The journey was windy and uncertain, but my passion never wavered. Every step was connected to the big question always in my mind: How can we protect the planet long-term?

My activist side made its first strong appearance in my life after I learned about industrial fishing as a senior in high school in Littleton, Colorado. As I researched ocean conservation for my senior project, I couldn’t believe what I was learning. For example, a longline, which is one method of large-scale fishing, stretches for two or three miles and is covered in thousands of hooks that kill non-target species like dolphins, turtles, seabirds, and sharks as it is dragged through the open ocean. Shark finning (imagine a shark being hauled out of the water and having its fins sliced off and then being tossed back into the water to drown or be eaten alive) accounts for up to 100 million sharks killed annually. Fin meat fetches a high price (at least $300 or $400 per pound), making it economically disadvantageous to lug an entire body back to land when one can just cut off the fins. I didn’t know much then, but I knew at a gut level that this wasn’t right.

Learning about the need for environmental advocacy as a teenager changed the entire course of my life. Getting involved in advocacy at a young age gave me direction and purpose; it connected me more to my community, from the people down my street to the people across the world. In my family, I earned the nickname “captain environment.” At the time, I had no idea that ten years in the future I would be a lawyer with WildEarth Guardians, using the law to give a voice to the voiceless and protect our wildlife, our wildlands, our water, our atmosphere, and our air.
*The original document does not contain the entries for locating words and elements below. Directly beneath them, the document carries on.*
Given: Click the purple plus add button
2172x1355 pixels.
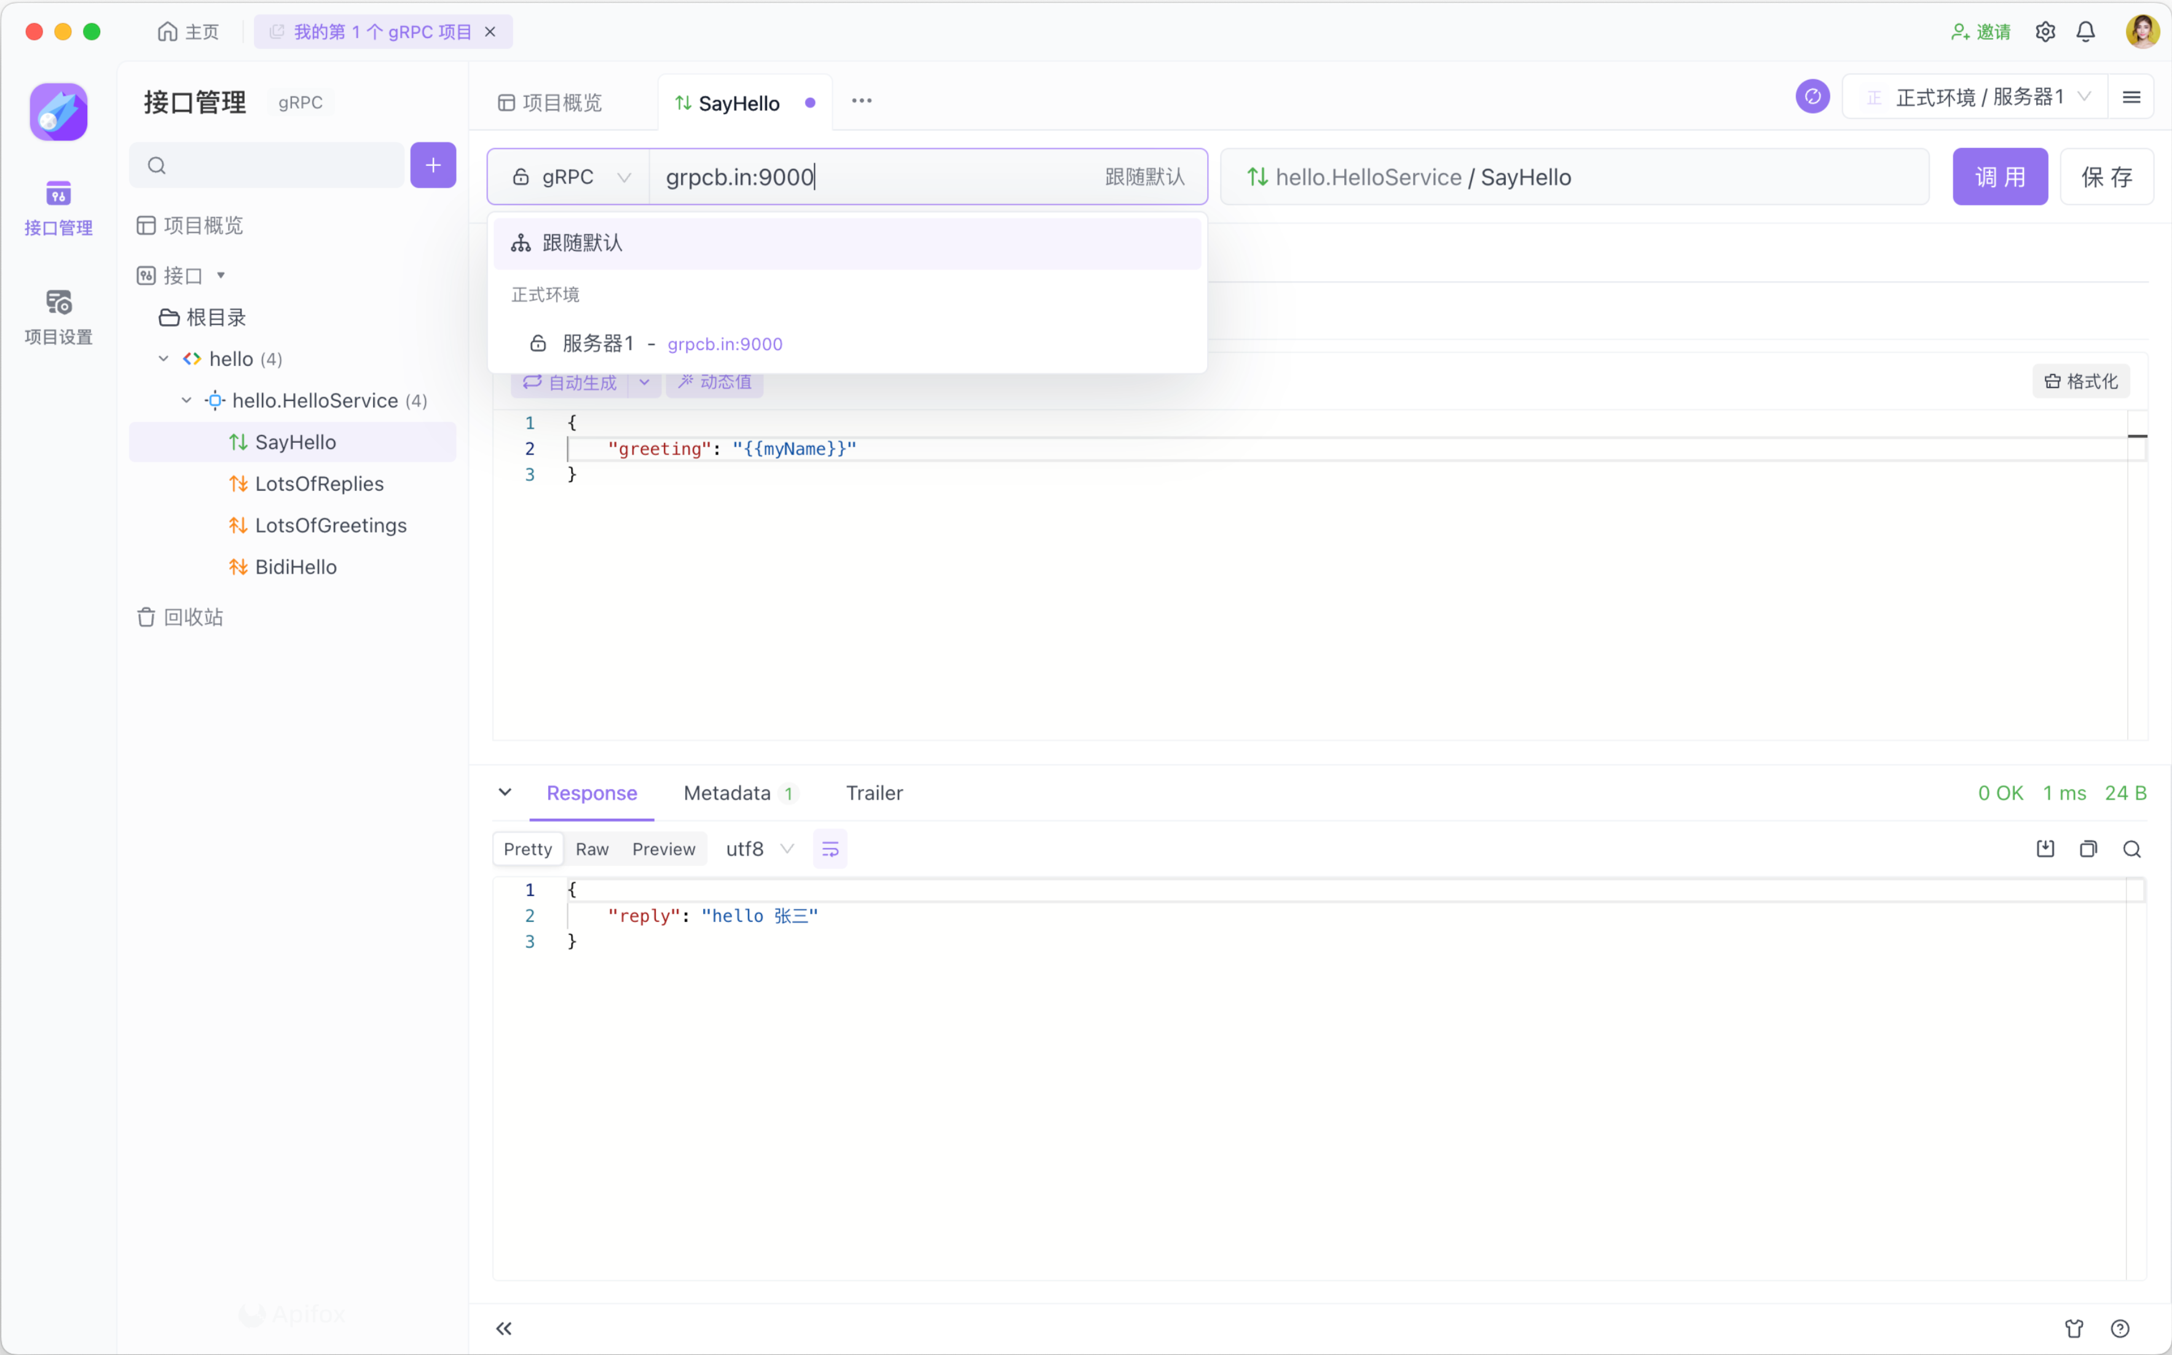Looking at the screenshot, I should 433,165.
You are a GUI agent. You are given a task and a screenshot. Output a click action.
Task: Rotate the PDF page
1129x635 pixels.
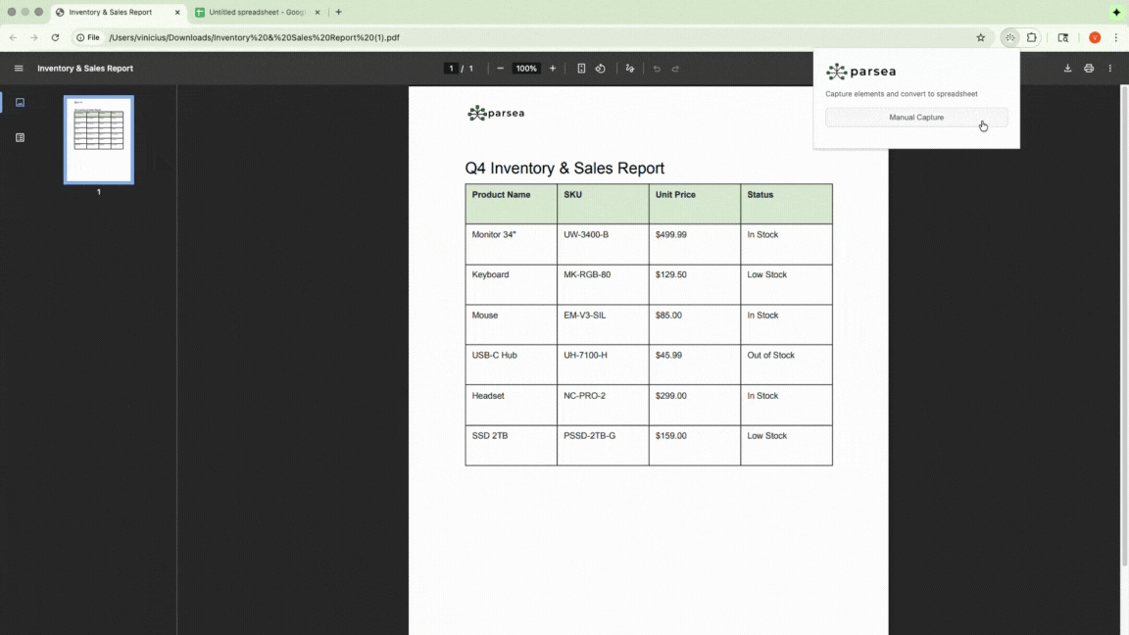point(601,68)
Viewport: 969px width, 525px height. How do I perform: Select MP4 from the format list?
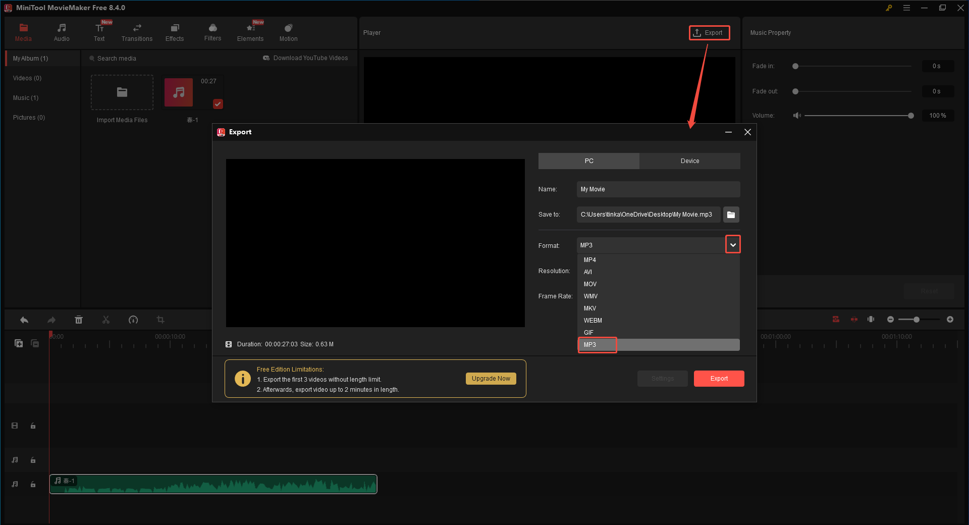click(589, 259)
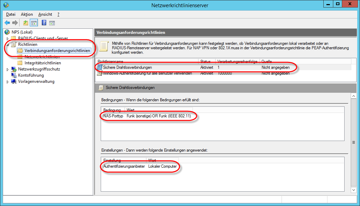Open the Datei menu
The width and height of the screenshot is (360, 206).
pyautogui.click(x=11, y=14)
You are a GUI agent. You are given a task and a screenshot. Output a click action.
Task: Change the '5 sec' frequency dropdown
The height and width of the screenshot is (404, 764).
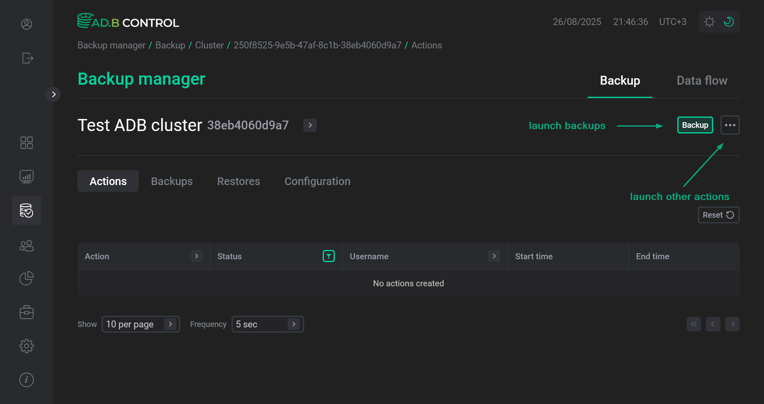click(267, 324)
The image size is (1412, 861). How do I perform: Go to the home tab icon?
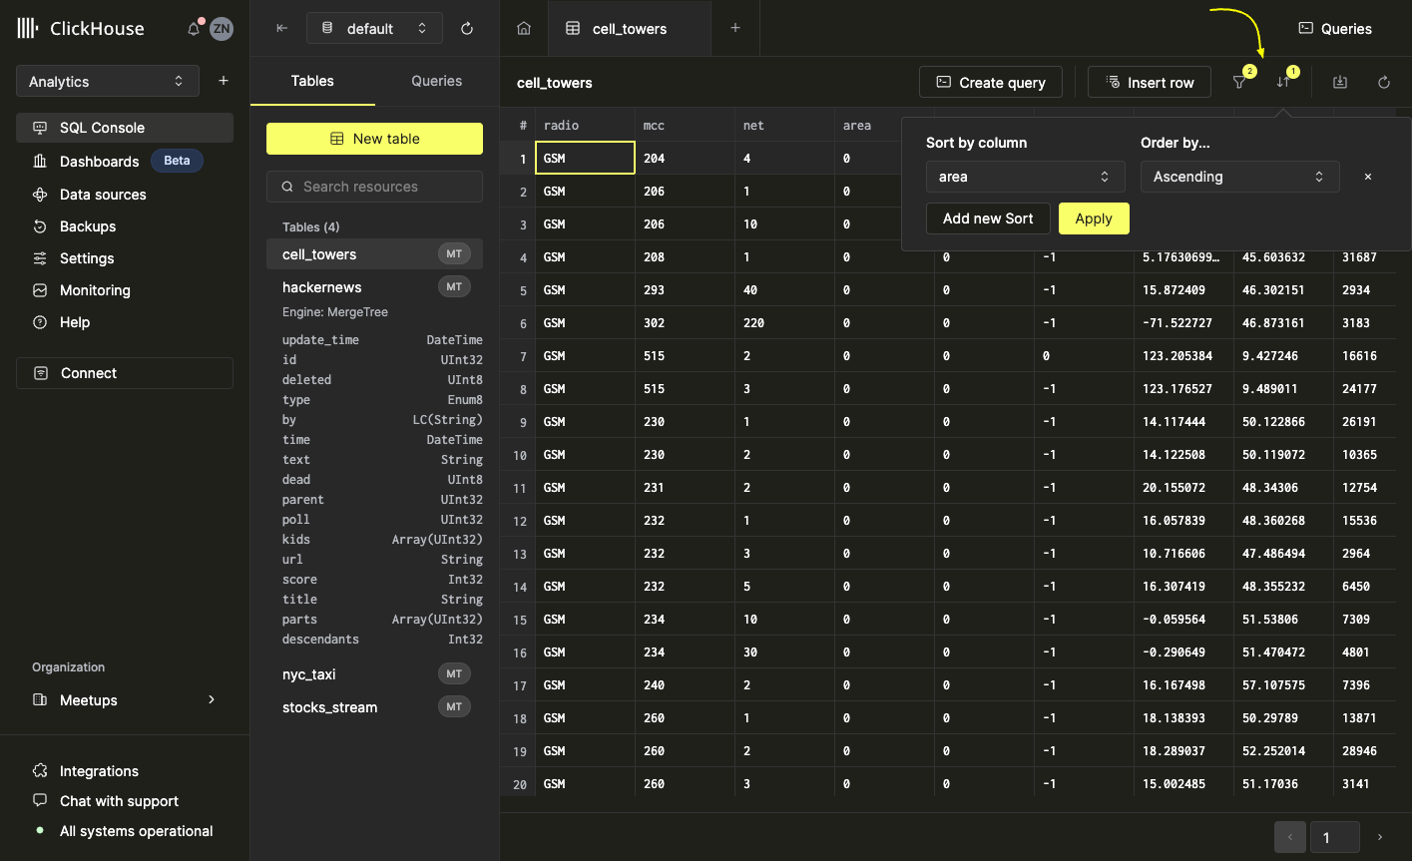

My journey was windy and uncertain, but my passion never wavered. Every step was somehow connected to the bigger question always in my mind: how can we protect the planet long-term? In the intervening years between the start of my advocacy at 17 and law school, I worked as a side-walk fundraiser with Greenpeace, at a few vegetarian cafés, in an analytical laboratory, traveled the world working on small farms, and became a professional scuba diver. Each adventure helped me connect to the planet in a new way, and to different people and cultures. I wanted to understand how others interacted with the natural world and figure out how to communicate with them effectively. I attended protests, created petitions, made speeches at rallies, created advocacy-based Halloween costumes (my favorite was a Zom-bee, raising awareness for the plight of bees), and talked to people in my community about the small actions we can each take every day to help.

The outrage I felt senior year of high school when I learned about the pillaging of our oceans led me to a degree in Marine Science in Hawai`i. I wanted to be an ocean advocate more than anything, but I wasn’t sure how to do it. I thought science was the way but after four years knew that was not my path—I was frustrated with where I felt science ended and where policy-making began. Three years later, I ended up at Lewis and Clark Law School getting a degree in environmental law. I had no idea what I was doing—I barely understood how the government functioned. But I used the skills I had been cultivating. I networked, I got to know the people who were doing what I wanted to do, I learned and researched, and this led me to WildEarth Guardians.

My work with Guardians started during my second year of law school. I attended an event and met the Wildlife Coexistence Campaigner for Guardians. I offered to volunteer my time, and she took me under her wing and quickly introduced me to our Wildlife program litigator. My work with them included helping with a legal complaint focused on protecting several imperiled fish in Colorado, doing research for other wildlife lawsuits, attending hearings at the state capital building, and lobbying state representatives for pro-wildlife legislation. I learned about the opaque federal agency called Wildlife Services that wholesale kills our native wildlife, reminiscent of the destruction caused by longline fishing. I read the data about our federal government killing hundreds of thousands of animals annually, and again, I felt outraged—how could this be happening?

WildEarth Guardians is suing Wildlife Services all over the west because Guardians knows that this should not be happening. Working as a lawyer with Guardians gives me the chance to be a voice for the voiceless, and that is why I came back as a legal fellow after graduating from law school. I knew when I was 17 years old that there was no path for me other than one where I stand up to the powers that be and say this isn’t right.

If you are reading this and you have ever felt the outrage I am talking about, and had the urge to scream, “this isn’t right!” I want you to know that the path of environmental advocacy does not need to be traditional, does not need to be linear, does not need to be your career, and does not require fancy degrees. Environmental advocacy can be a conversation in a living room with a friend about something that matters to you, it can be attending a protest or sharing information on social media. It can be becoming ‘captain environment’ in your household and telling someone not to leave the water running in the sink. We are environmental advocates because of what it means to each of us individually, and your unique individual contribution is what the world needs, however and whenever that takes shape.